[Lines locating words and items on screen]
[BEGIN]

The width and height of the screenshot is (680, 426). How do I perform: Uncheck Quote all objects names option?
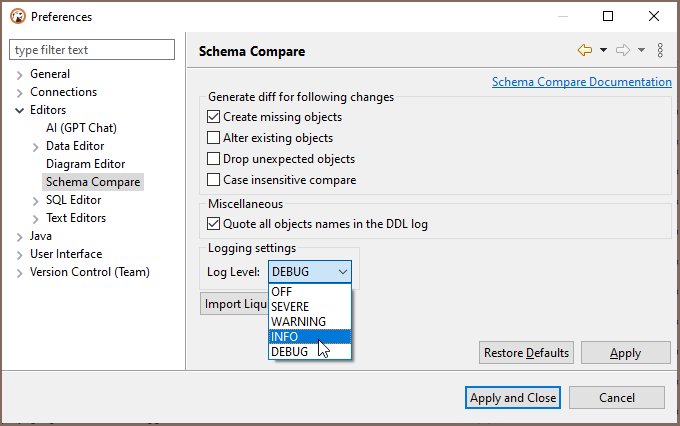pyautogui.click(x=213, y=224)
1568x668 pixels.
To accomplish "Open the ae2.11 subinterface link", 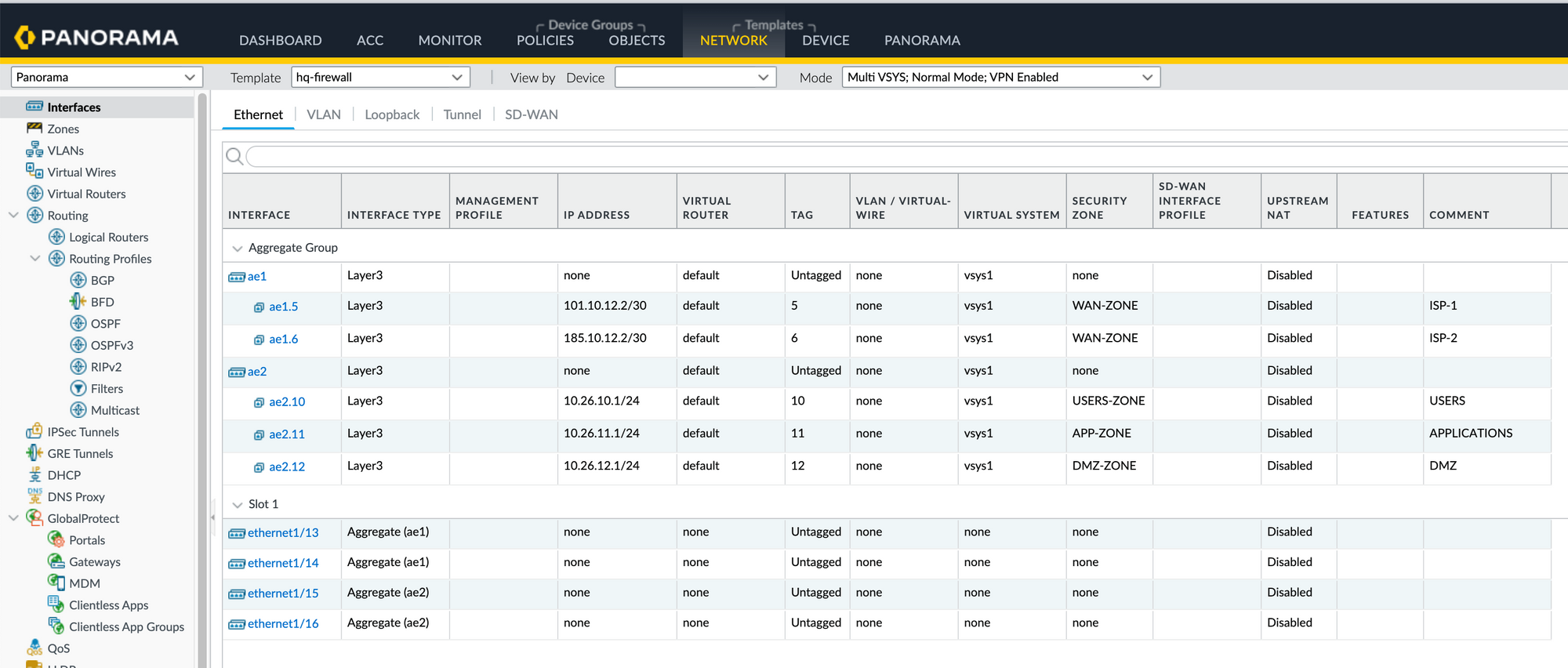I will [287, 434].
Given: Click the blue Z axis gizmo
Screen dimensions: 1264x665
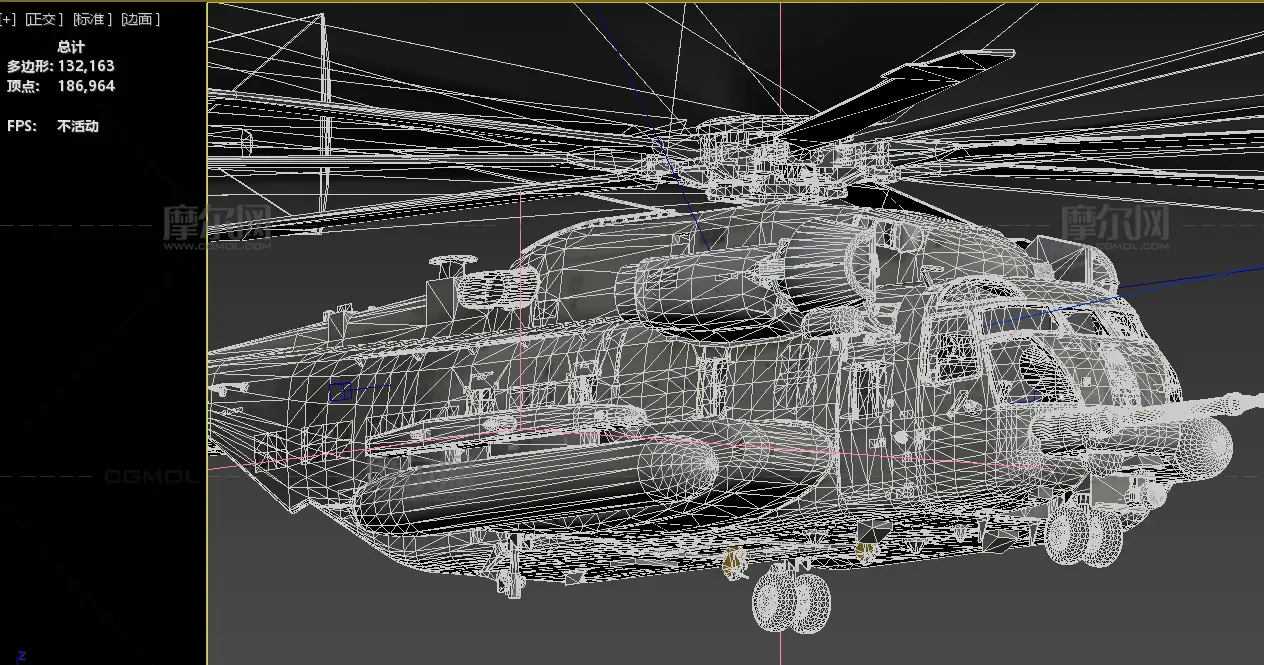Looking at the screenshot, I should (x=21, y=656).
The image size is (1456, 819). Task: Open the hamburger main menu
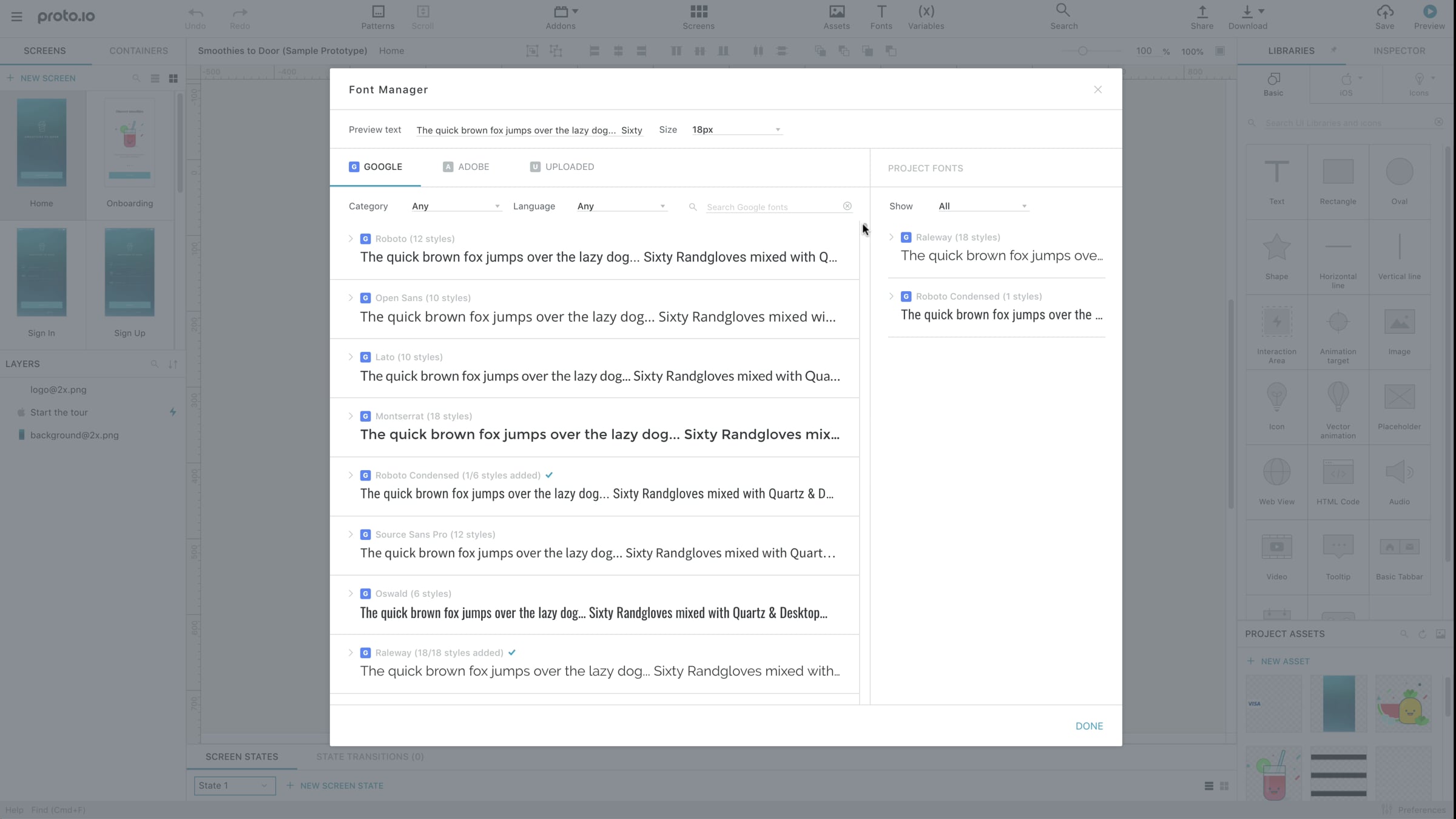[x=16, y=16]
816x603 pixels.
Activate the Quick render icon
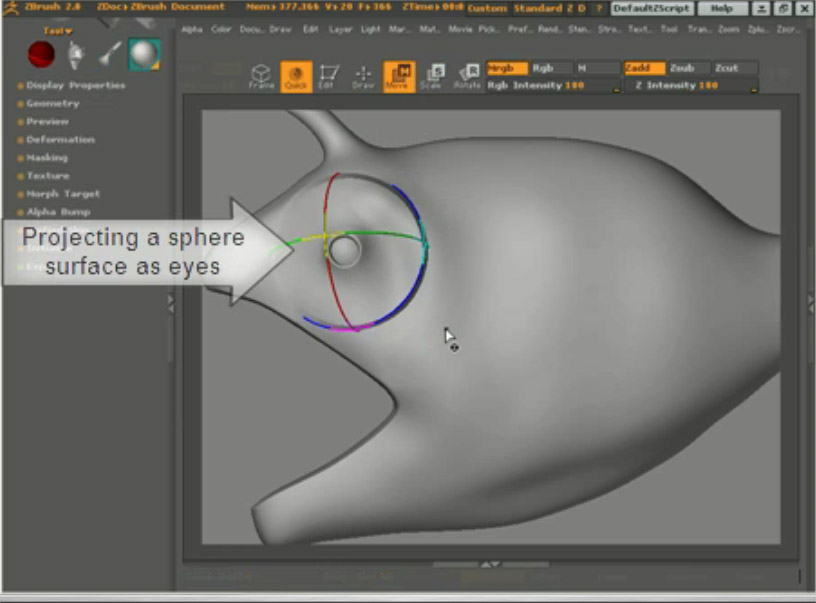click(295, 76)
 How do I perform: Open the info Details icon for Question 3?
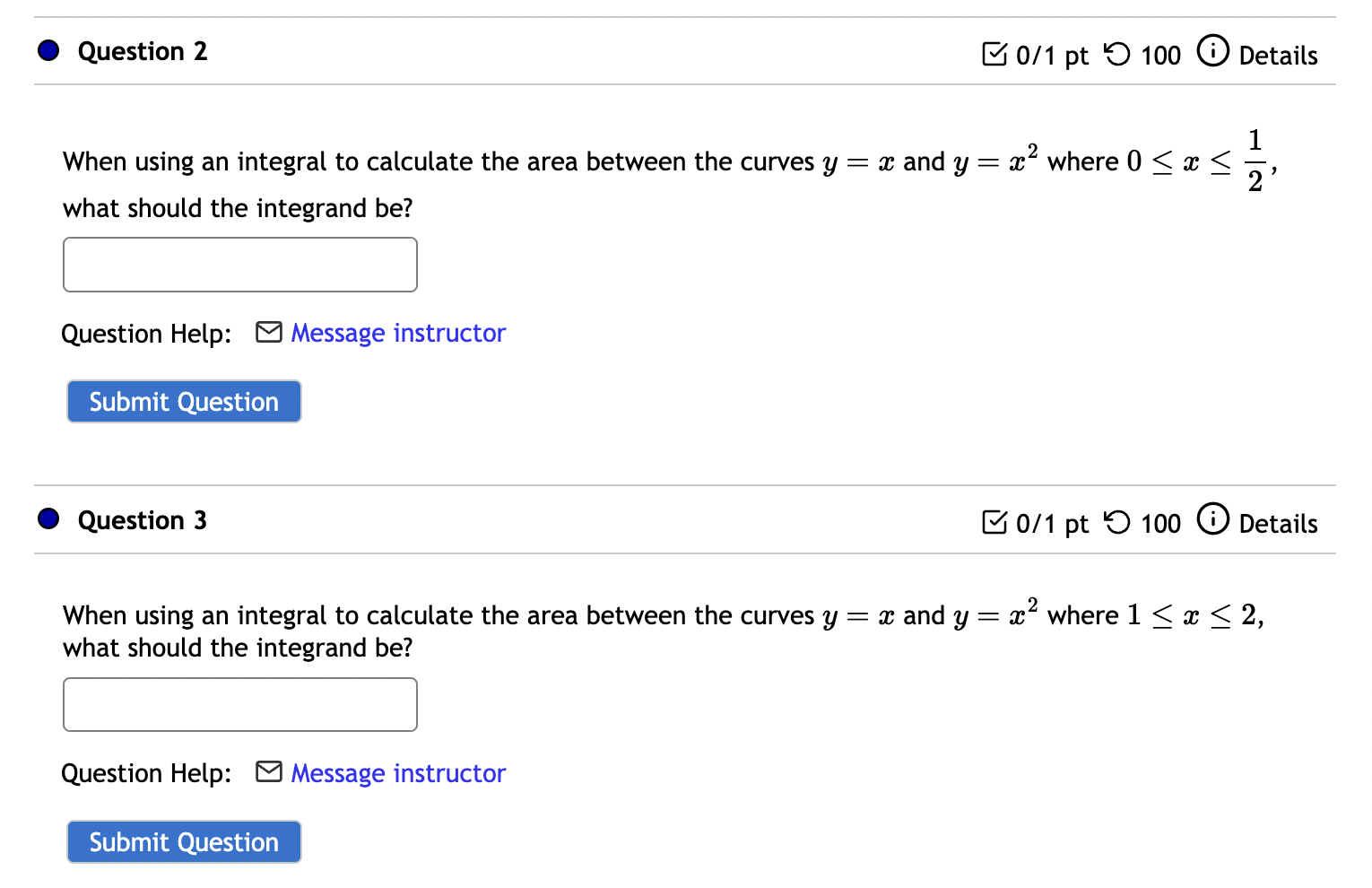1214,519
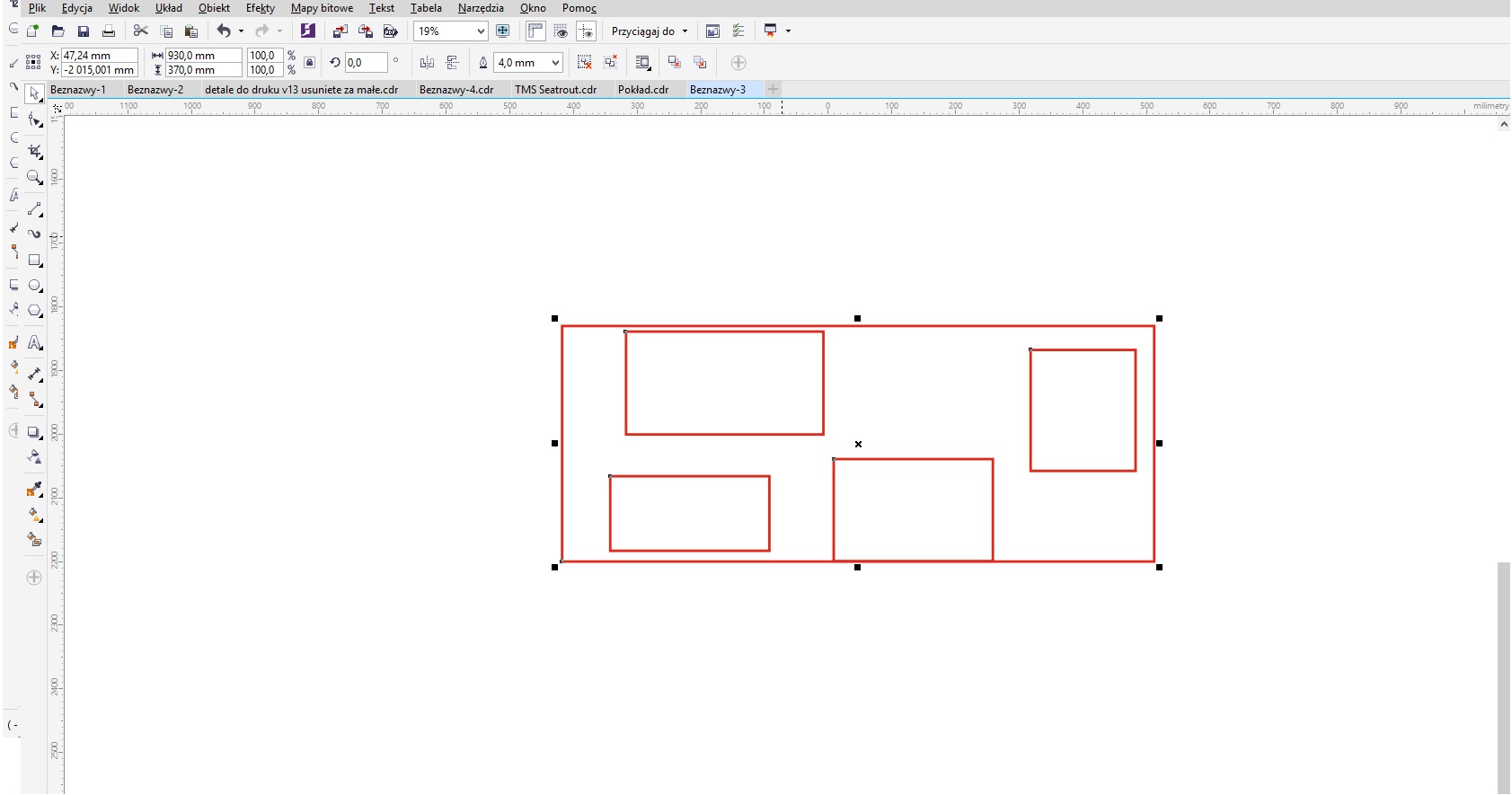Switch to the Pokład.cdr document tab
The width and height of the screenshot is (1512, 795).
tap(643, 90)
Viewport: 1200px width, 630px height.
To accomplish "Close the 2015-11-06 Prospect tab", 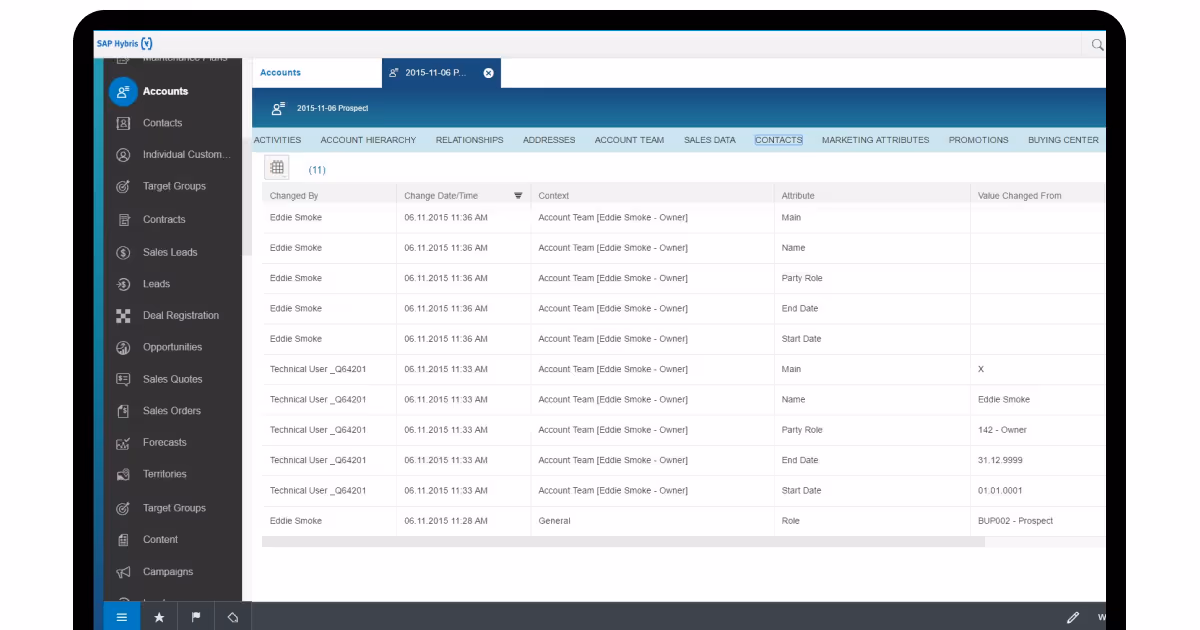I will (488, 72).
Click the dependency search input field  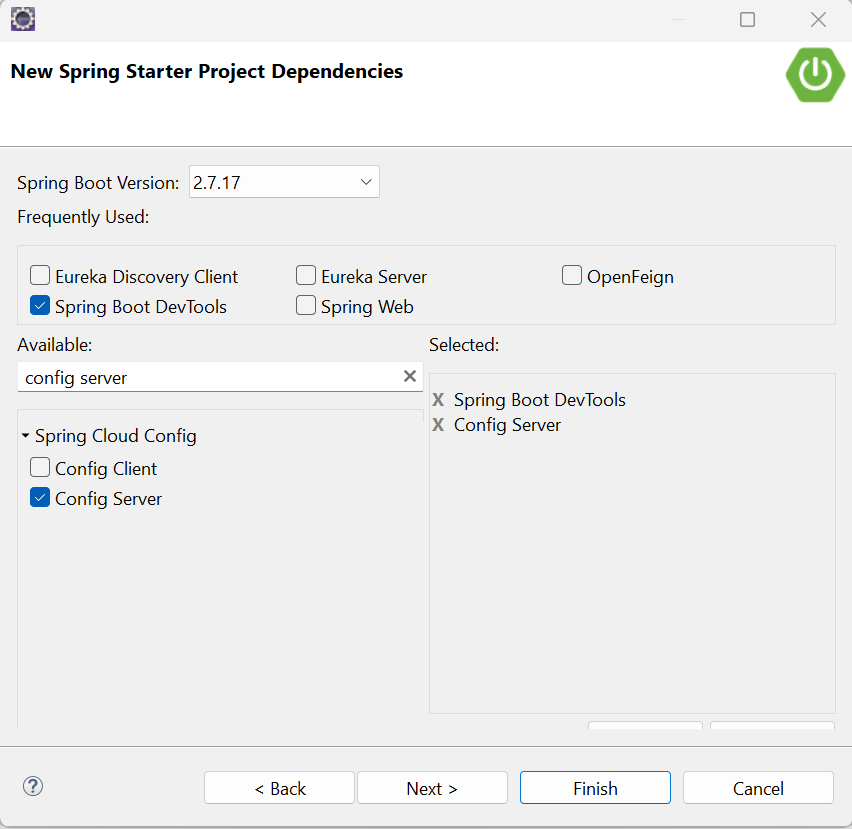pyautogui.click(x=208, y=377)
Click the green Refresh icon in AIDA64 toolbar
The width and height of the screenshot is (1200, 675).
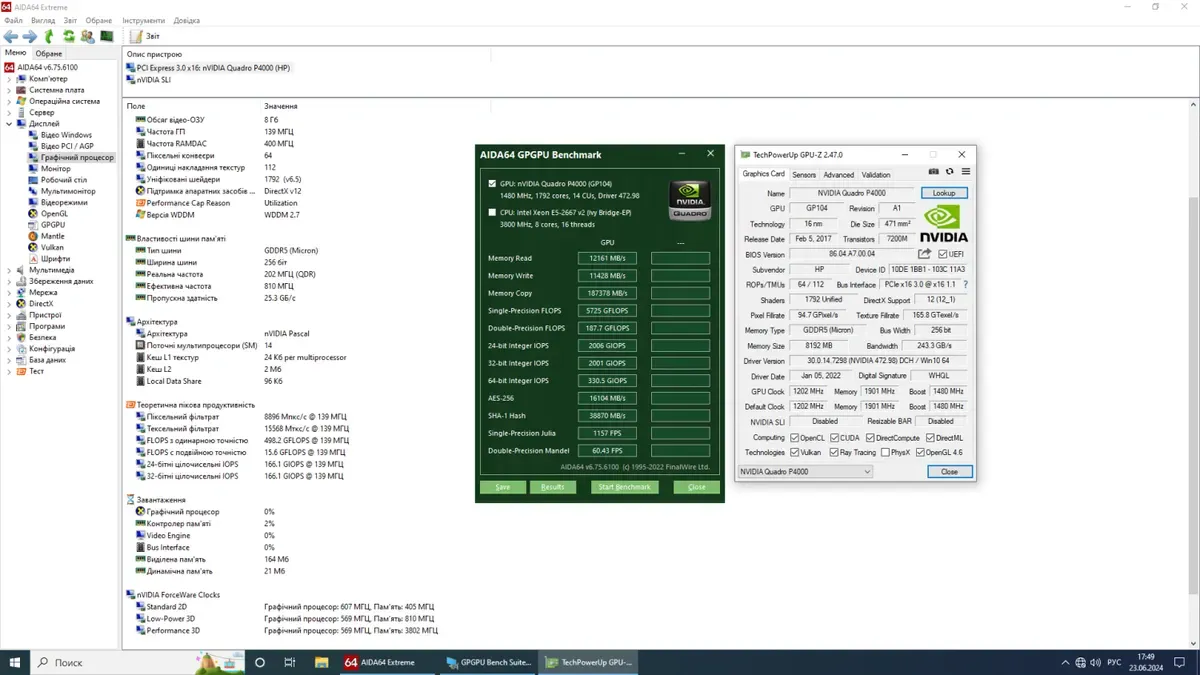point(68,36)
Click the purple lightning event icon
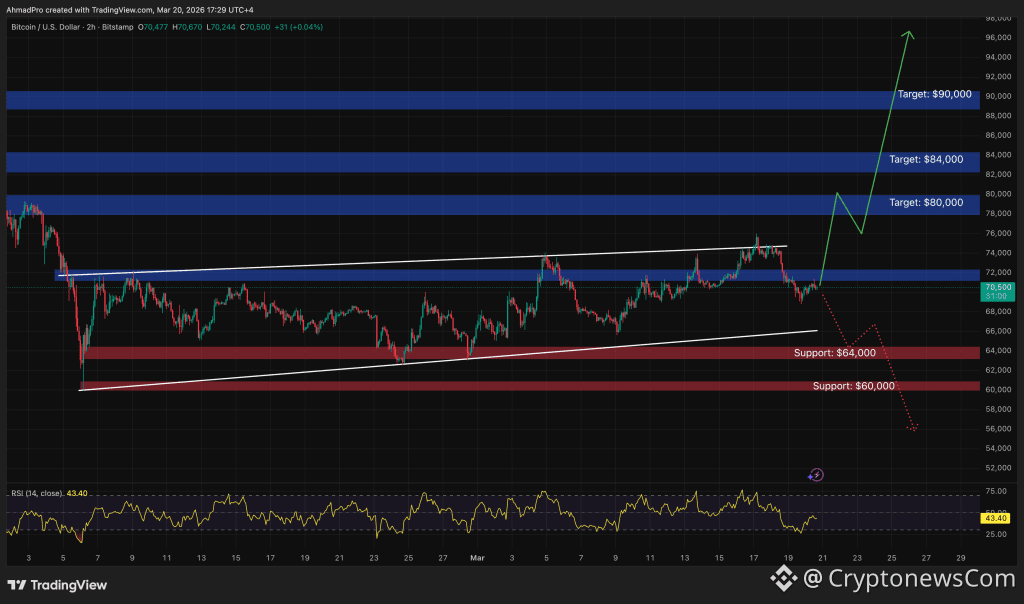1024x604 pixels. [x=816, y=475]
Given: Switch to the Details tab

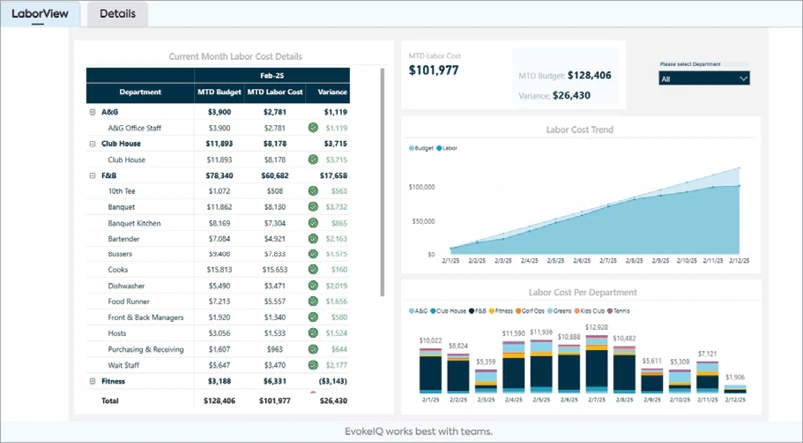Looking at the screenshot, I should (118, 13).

[END]

Rewrite the lines above as a Markdown table with the columns "Row" and "Line". Start with the line containing "The image size", continue through the line containing "click(295, 76)", skip blank lines, and leave out the pictures.

| Row | Line |
|---|---|
| 1 | The image size is (1456, 819). Task: Open the hamburger main menu |
| 2 | [x=16, y=16] |
| 3 | 816x603 pixels. |
| 4 | Activate the Quick render icon |
| 5 | click(295, 76) |